Handling of Hall cases deserves greater scrutiny
There needs to be a investigation of the way our local justice system handled the cases against Tristan Hall.
If you read the News Journal at all, you’ve no doubt seen our reporting on Hall. He’s the local man that was accused of making a posting on the forums of the Internet website Topix (www.topix.com) in 2013 in order to hire a hitman to kill someone. He had some other charges piled on as well. He steadfastly denied all of them. He fought the system at every turn. He stridently contested every charge. He refused to accept even the most lenient and increasingly desperate plea bargain offers from prosecutors. They clearly wanted him to just admit guilt to something … ANYTHING … so this whole sordid affair didn’t appear like a monumental waste of time at best; a vindictive abuse of the system at worst.
Finally, they just gave up.
Hall spent nearly 500 days in jail or on home incarceration awaiting trial, all for nothing. His family is out hundreds of thousands of dollars. He may have “won” in the end, but not really. Loss of freedom can never be returned. The money’s probably gone. Reputations never fully recover. You get punished either way.
Last week all felony charges against Hall were dismissed WITH PREJUDICE. That’s a pretty rare thing. It means he can never again be prosecuted for those alleged crimes. He has a couple misdemeanor charges against him that I imagine will, in all likelihood, go the same way.
The ins and outs, twists and turns of Hall’s experience with our local judicial system could never be adequately explained in a mere news story. We did our best, but there’s just too much. Personally, I think the bizarre things that took place are cause for concern. God forbid I’m ever accused of a serious crime, because leaving my fate up to the Whitley County courts is a scary idea. Some things are just too important to put in the hands of such a sketchy system.
Hall’s saga reinforces that, to my mind.
He had bond conditions added to his legal paperwork in error, or changed to his detriment, without a hearing, at the whims of a judge. This happened on several occasions, and it’s wrong. Prosecutors and judges who recused from his case because of conflicts of interest, would often only bow out AFTER they hung around long enough to make damaging decisions and motions against him. That’s wrong too.
A couple of times, his family was turned away when they had enough money to bond him out of jail because … well … nobody really knows why.
A bullheaded attempt to convict him for “threatening” and “intimidating” phone calls made to the prosecution continued even after it appeared as though he never actually made the calls. That was a little baffling.

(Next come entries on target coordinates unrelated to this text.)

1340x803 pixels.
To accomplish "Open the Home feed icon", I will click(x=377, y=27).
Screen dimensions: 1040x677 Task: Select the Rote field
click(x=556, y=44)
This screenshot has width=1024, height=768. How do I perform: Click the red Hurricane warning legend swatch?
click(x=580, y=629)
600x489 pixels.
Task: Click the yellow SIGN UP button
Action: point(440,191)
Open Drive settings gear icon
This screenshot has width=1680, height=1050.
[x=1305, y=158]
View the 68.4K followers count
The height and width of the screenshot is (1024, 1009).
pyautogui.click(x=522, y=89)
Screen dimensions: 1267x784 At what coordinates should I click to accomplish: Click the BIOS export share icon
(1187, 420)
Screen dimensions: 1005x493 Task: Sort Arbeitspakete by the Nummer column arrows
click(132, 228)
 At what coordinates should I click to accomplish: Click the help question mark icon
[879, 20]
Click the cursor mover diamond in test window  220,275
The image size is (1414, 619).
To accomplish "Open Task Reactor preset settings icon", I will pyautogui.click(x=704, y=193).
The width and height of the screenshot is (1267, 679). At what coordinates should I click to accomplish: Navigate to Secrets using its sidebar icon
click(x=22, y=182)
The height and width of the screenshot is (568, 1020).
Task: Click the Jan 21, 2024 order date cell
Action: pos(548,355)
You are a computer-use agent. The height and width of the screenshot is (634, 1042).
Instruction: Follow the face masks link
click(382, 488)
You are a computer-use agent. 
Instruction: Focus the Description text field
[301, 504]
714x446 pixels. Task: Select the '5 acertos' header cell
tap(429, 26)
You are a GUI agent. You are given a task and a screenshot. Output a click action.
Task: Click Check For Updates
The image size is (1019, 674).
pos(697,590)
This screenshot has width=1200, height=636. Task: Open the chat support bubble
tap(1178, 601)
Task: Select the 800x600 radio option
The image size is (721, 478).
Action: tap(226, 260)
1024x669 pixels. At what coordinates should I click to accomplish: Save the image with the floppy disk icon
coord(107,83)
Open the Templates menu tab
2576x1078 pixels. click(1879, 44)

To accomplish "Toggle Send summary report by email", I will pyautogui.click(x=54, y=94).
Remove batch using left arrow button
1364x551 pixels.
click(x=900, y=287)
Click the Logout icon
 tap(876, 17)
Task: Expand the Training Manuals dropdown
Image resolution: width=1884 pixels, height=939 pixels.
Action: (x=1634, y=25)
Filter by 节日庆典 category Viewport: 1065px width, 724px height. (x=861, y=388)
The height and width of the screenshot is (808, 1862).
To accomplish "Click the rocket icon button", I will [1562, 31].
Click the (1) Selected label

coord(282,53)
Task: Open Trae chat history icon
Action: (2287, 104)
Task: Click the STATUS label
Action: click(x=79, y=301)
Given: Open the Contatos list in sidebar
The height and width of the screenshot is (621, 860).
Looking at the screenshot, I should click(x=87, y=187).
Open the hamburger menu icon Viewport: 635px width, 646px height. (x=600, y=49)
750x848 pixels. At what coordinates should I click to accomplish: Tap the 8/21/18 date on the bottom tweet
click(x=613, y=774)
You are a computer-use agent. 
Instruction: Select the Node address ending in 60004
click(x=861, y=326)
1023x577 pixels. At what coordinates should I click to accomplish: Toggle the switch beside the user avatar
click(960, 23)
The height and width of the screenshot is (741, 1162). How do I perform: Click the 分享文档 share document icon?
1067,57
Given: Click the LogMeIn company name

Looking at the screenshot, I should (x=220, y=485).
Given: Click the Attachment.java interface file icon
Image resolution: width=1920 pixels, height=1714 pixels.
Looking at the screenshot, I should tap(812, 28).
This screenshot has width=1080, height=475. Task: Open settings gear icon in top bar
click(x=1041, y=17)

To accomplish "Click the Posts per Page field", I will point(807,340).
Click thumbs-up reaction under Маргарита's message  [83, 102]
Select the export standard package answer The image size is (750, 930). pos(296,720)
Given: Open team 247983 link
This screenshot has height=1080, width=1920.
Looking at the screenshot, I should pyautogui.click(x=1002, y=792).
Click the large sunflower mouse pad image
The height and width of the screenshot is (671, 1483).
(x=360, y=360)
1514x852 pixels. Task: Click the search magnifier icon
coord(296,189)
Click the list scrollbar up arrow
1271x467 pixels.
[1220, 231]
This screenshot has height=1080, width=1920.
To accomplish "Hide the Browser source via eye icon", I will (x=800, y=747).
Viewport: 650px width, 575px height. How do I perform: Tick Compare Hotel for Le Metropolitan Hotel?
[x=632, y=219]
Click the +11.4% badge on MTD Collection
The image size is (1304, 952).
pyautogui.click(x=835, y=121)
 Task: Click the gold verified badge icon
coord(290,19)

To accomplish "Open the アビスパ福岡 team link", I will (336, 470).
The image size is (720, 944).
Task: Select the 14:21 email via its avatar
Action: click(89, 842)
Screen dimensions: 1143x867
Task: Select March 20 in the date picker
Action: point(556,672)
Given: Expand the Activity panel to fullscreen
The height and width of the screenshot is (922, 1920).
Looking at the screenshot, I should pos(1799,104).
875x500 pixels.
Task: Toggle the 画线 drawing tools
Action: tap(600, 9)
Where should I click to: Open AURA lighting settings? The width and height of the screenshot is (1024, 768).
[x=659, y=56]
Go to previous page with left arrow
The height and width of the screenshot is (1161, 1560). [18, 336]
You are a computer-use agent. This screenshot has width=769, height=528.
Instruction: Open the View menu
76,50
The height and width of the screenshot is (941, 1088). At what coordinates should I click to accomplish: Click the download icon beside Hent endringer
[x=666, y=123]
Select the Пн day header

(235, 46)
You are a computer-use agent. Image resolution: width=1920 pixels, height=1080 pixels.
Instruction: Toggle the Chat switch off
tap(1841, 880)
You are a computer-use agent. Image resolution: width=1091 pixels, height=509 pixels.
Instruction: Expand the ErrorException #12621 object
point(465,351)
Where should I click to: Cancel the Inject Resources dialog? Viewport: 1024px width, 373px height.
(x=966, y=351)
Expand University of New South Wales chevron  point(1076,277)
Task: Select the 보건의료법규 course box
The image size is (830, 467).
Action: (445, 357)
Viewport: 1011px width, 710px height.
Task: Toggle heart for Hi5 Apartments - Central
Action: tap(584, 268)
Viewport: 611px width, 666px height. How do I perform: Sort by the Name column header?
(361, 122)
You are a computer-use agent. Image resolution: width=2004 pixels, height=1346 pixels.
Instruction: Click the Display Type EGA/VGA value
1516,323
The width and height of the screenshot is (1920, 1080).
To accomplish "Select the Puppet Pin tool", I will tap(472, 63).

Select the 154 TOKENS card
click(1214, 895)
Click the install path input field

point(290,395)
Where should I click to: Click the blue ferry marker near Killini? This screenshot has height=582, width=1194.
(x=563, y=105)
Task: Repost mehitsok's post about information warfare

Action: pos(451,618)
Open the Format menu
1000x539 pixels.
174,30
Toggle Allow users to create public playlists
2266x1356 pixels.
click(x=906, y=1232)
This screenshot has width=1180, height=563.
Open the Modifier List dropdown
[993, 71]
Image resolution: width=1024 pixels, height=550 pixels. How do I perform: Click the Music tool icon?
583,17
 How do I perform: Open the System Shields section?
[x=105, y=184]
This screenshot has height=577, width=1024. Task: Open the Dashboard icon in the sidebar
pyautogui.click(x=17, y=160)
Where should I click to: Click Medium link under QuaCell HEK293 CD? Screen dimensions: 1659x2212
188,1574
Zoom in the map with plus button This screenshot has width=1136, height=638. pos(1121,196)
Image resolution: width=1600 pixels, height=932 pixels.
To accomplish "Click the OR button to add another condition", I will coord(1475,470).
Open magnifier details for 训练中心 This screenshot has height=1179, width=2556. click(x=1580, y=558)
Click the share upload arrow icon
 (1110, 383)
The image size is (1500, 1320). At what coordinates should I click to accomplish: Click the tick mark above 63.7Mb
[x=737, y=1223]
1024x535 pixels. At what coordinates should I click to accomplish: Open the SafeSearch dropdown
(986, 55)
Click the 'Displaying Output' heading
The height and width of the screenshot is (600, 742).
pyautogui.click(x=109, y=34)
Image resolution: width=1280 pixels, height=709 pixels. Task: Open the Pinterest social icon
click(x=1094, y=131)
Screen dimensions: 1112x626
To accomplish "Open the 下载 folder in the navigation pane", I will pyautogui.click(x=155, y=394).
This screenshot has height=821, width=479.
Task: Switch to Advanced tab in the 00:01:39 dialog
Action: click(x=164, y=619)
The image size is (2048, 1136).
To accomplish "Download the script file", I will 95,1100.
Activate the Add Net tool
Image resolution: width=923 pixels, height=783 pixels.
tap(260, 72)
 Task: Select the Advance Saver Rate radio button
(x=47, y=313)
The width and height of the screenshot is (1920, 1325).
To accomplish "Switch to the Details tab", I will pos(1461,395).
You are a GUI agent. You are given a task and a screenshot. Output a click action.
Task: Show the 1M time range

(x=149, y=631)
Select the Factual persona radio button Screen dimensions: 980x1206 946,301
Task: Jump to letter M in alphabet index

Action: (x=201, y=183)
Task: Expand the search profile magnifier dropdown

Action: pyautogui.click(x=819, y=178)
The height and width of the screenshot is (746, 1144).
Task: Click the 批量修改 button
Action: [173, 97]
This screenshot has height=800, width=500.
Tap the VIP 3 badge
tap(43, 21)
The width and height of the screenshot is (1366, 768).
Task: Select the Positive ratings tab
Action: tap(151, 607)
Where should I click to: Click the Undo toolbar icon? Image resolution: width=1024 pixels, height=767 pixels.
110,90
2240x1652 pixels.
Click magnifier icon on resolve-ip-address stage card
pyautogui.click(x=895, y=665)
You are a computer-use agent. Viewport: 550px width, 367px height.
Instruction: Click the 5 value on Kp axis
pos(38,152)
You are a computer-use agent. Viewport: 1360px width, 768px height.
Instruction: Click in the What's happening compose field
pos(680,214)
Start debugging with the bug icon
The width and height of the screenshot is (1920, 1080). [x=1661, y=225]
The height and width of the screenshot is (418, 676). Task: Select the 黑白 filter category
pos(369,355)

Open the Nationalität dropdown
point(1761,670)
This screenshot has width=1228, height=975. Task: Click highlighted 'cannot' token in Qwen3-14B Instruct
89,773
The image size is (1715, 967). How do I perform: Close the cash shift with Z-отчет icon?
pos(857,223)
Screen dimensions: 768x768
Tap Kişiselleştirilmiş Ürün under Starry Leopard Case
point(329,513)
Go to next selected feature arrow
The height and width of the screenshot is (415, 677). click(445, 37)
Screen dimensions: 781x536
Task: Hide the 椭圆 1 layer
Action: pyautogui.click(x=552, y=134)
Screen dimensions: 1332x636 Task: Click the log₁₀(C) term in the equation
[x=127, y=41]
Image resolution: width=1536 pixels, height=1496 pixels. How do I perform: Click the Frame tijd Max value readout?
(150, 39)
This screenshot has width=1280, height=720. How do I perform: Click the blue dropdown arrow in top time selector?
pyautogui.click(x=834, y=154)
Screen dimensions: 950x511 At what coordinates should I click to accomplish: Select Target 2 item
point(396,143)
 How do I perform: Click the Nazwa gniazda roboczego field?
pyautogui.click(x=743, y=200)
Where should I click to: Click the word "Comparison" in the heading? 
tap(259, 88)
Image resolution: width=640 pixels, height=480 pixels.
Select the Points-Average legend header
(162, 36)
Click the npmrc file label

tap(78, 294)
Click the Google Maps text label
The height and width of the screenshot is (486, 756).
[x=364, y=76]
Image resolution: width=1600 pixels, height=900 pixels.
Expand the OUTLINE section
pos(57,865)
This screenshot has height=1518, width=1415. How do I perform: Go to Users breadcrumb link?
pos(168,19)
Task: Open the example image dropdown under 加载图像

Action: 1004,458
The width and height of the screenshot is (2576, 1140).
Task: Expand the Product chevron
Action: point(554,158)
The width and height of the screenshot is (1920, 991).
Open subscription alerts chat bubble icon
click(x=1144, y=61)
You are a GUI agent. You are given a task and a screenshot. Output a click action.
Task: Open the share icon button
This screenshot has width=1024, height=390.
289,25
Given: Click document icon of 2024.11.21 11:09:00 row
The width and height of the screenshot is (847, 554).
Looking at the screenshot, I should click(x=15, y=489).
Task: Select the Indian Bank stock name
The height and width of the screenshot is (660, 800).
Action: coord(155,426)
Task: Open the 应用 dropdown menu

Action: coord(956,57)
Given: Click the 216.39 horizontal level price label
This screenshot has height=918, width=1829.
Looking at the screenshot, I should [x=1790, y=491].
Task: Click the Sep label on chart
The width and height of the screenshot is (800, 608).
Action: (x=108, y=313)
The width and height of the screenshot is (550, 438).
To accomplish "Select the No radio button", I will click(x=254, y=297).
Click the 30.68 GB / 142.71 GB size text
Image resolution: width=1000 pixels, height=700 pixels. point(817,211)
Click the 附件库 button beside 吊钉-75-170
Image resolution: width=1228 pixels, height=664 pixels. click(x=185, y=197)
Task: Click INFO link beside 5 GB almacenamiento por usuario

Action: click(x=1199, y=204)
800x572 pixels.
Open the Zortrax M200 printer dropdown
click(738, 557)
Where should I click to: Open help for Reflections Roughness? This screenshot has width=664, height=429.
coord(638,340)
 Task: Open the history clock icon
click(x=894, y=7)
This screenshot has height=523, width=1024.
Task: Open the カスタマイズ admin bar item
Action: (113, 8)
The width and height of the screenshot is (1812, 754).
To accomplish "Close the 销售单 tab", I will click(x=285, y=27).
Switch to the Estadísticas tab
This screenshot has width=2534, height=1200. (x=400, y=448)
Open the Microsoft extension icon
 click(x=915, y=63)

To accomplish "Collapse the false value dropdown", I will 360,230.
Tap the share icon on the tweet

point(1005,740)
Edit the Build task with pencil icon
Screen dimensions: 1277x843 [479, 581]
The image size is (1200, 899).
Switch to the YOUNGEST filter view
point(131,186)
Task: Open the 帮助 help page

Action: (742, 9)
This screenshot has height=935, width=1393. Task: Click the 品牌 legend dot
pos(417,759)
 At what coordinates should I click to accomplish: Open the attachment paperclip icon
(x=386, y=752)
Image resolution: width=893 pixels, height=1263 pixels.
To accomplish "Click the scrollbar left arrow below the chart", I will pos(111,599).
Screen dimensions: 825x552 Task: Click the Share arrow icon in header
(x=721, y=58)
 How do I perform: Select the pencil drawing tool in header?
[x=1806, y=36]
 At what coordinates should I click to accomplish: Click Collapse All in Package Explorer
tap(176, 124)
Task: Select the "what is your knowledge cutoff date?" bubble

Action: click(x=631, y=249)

I think there’s ample reason to believe that charges were being levied against him in order to make things so onerous that he’d just give up. Wear him out in jail or run him out of money.
An insurance fraud charge got dredged up out of the past and added to the mix, but was so ridiculous and weak that it literally eroded chances of any successful prosecution against Hall in the other cases.
The “investigation” into the accusation that he advertised online for a gun-for-hire seemed inept. If someone is accused of making a post to an Internet website to hire an assassin, naturally you’d want to seize his computers or mobile devices as evidence right?
Apparently not. Police never did.
It appears that someone in position of power locally undertook a successful effort to get his admission to law school rescinded, which seems kind of nasty and premature considering how things turned out.
Here’s a weird one. Hall had to go to the hospital with a concussion when he was attacked by a fellow jail inmate during one of his five stints in the Whitley County Detention Center. The inmate was almost rewarded for his action and received no punishment to speak of. Court video I’ve seen where his sentence is being discussed cuts off just before we are to seemingly get an explanation for such a light punishment. Hall spent more time in jail than his atacker and was never convicted of a crime. How in the world is that justice?
How about this one. I know we’ve got a lot of card-carrying National Rifle Association members that read this … staunch defenders of the Second Amendment and the right to keep and bear arms. Did you know Hall had a firearm seized from him without any sort of court order or right on the part of police to do so? Just taken. Just because.
There are no rules. Anything goes, apparently.
It goes on and on.
There’s enough weirdness here to warrant some type of scrutiny from levels higher than just our local investigators and courts.
I think it should happen before too much time goes by, and the case fades into obscurity.